*** Opening of RECORDS SHOWN ***

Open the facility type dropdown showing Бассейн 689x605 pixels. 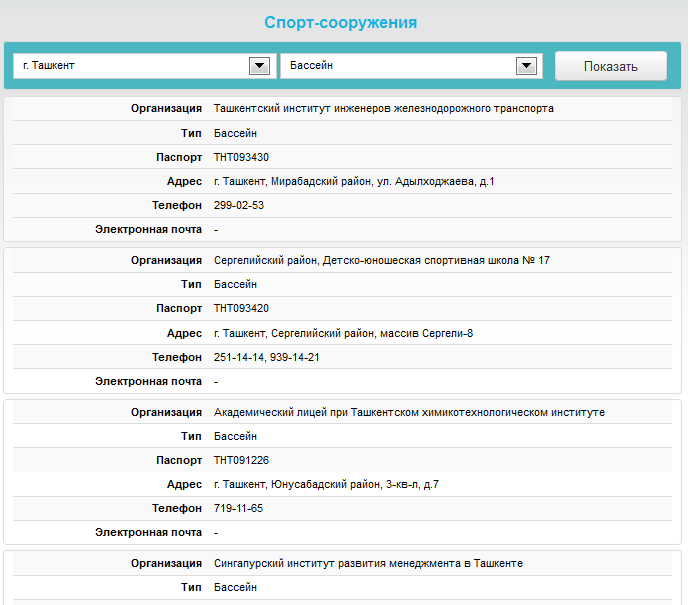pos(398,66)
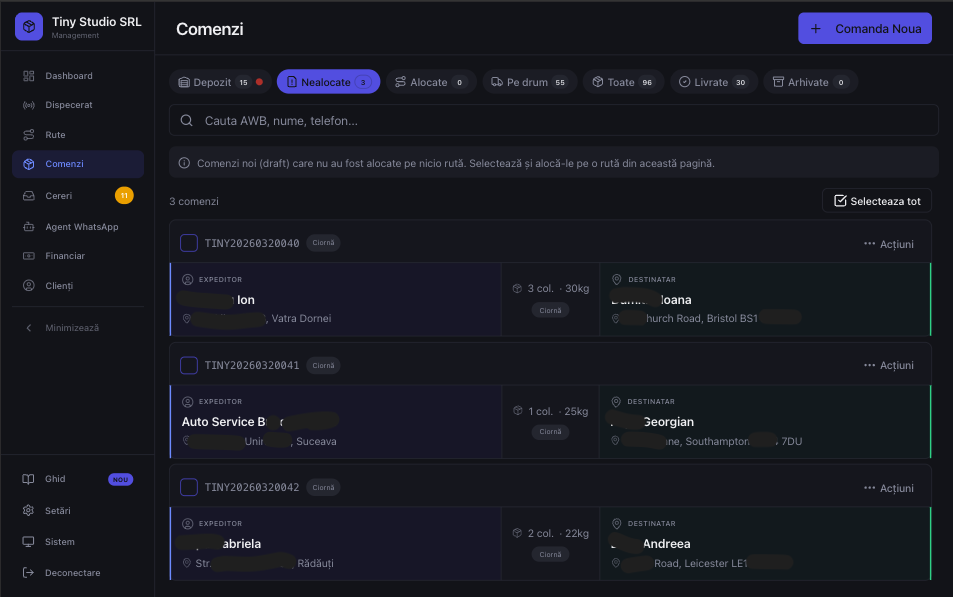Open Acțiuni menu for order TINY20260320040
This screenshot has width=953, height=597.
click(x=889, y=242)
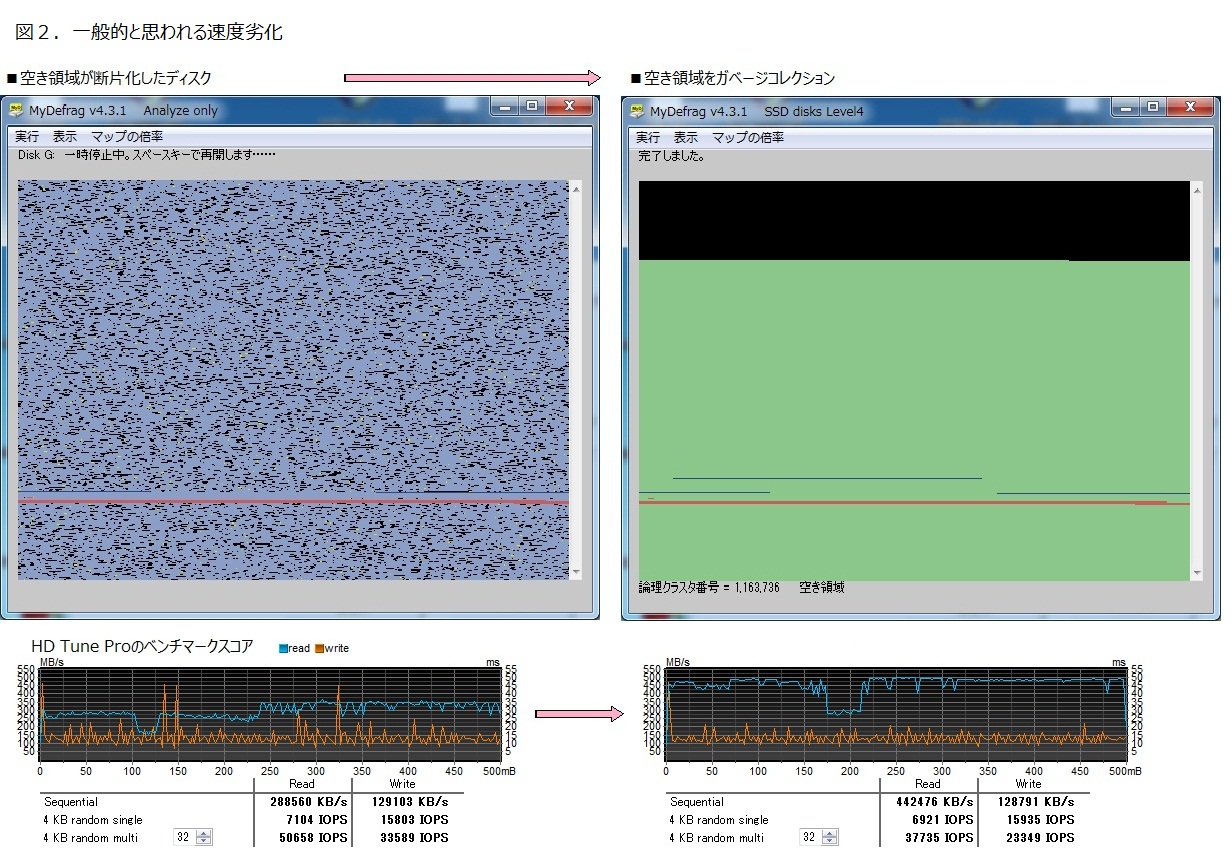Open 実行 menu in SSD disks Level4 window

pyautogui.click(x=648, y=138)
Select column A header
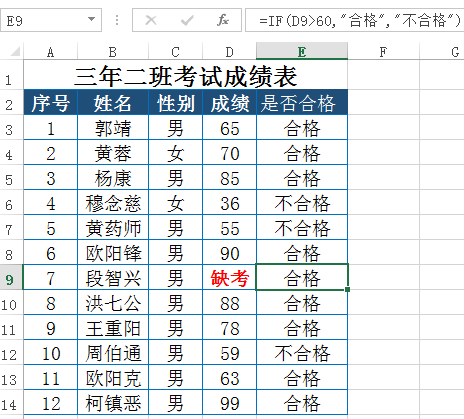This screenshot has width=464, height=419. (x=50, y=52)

*** Close of RECORDS SHOWN ***
*** Opening of RECORDS SHOWN ***

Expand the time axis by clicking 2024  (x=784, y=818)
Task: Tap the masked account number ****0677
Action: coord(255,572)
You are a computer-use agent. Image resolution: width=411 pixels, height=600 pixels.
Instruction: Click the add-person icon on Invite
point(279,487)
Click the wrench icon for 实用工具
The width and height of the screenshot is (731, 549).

*** Close of RECORDS SHOWN ***
*** Opening of RECORDS SHOWN ***

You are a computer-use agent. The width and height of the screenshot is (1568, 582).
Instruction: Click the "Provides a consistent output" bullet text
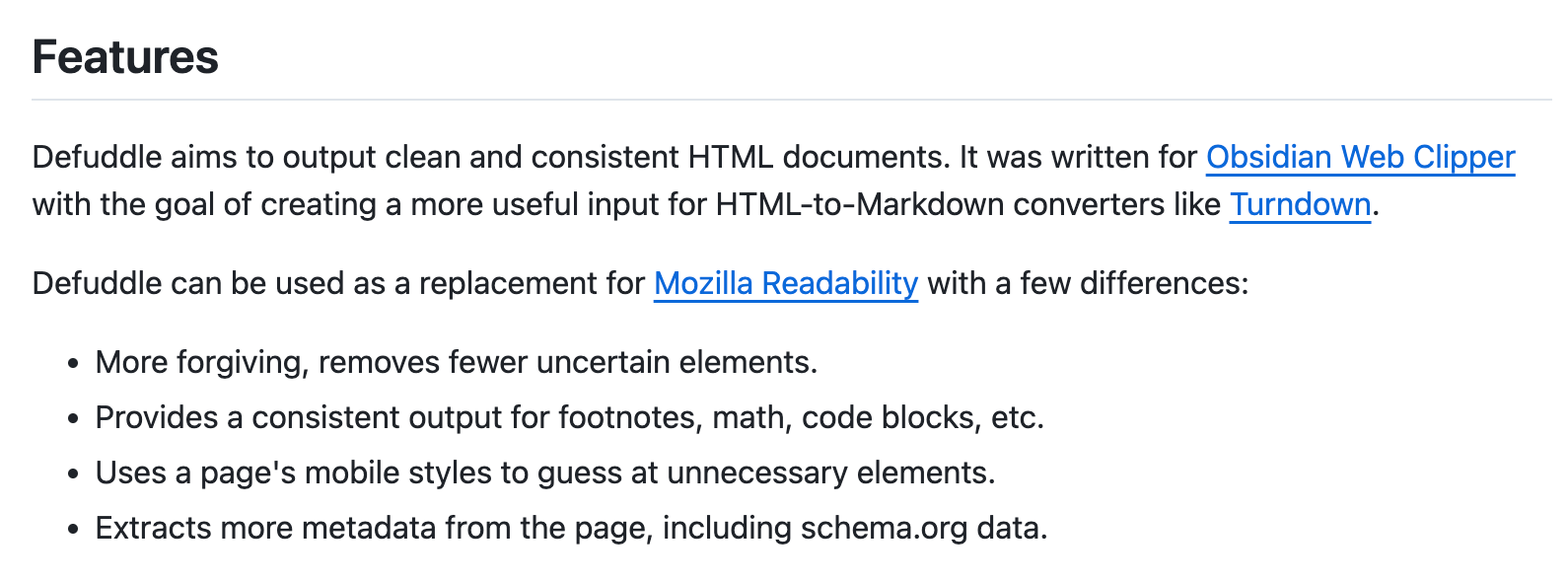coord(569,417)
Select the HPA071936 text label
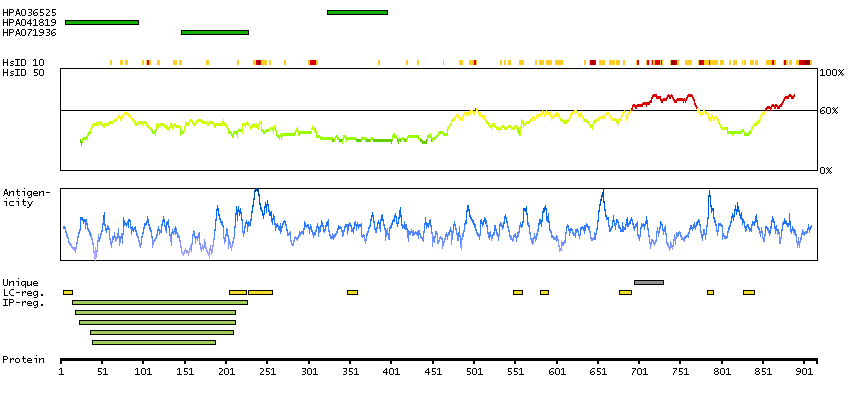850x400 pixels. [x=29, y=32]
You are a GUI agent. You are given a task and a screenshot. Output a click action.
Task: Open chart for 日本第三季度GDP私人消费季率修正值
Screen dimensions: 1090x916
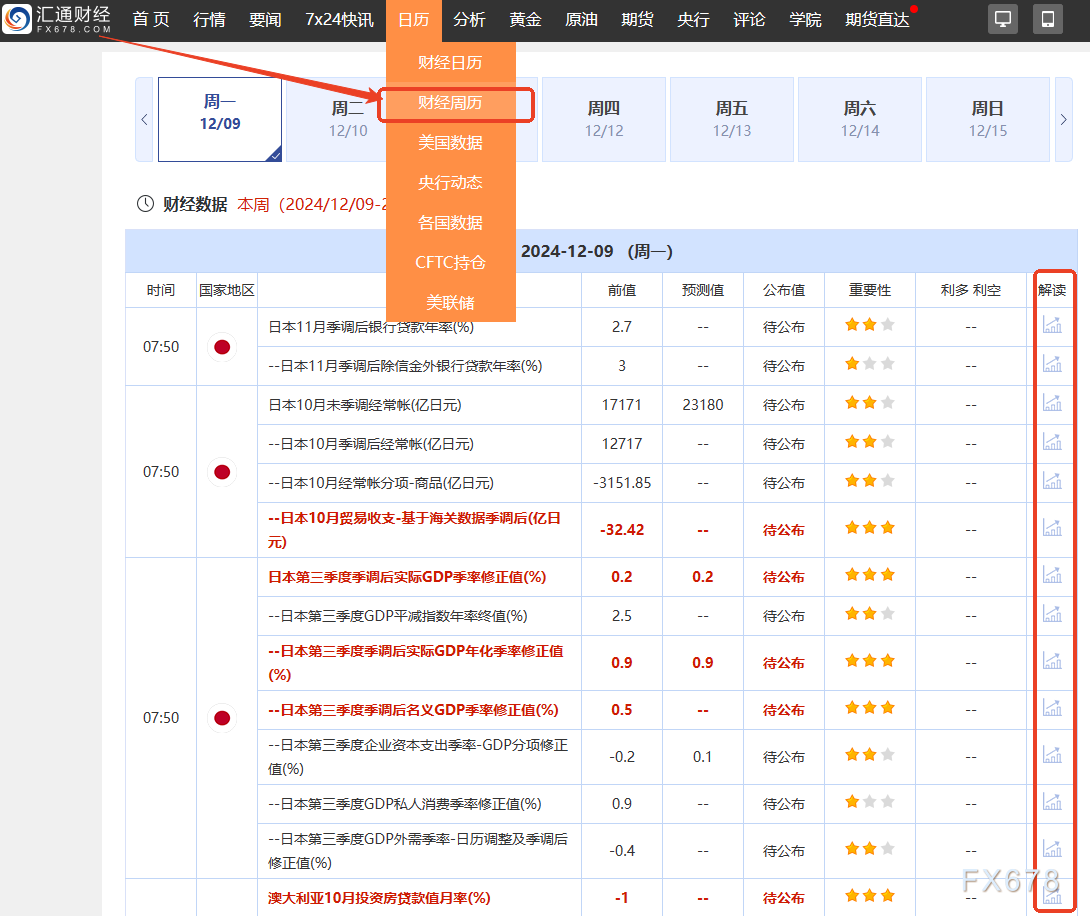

*** Close of RECORDS SHOWN ***

WHAT YOU WILL DO → There is a line with "You are a GUI" and a line with "Screen dimensions: 1090x916" above. Copy exactly those two lines and all lines between them, with nothing else.

RESULT BELOW →
You are a GUI agent. You are given a task and a screenshot. Output a click action.
Task: Open chart for 日本第三季度GDP私人消费季率修正值
Screen dimensions: 1090x916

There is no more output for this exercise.